# The records start
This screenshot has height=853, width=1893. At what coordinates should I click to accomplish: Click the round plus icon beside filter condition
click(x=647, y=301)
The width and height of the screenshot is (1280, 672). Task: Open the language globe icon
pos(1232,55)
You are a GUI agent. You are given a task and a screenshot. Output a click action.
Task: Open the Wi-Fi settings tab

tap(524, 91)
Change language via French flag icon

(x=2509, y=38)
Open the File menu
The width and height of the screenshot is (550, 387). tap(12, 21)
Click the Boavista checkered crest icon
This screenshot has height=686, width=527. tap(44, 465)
# The records end
▶ [Objective] Arrange the material above as a CSV file with two columns, "prompt" and "reply", and one row for each item. Enclose every field in double quotes and replace any line breaks inside a field with spaces.

▶ [Output]
prompt,reply
"This screenshot has height=853, width=1893. At what coordinates should I click to accomplish: Click the round plus icon beside filter condition","click(x=647, y=301)"
"The width and height of the screenshot is (1280, 672). Task: Open the language globe icon","pos(1232,55)"
"You are a GUI agent. You are given a task and a screenshot. Output a click action. Task: Open the Wi-Fi settings tab","tap(524, 91)"
"Change language via French flag icon","(x=2509, y=38)"
"Open the File menu","The width and height of the screenshot is (550, 387). tap(12, 21)"
"Click the Boavista checkered crest icon","This screenshot has height=686, width=527. tap(44, 465)"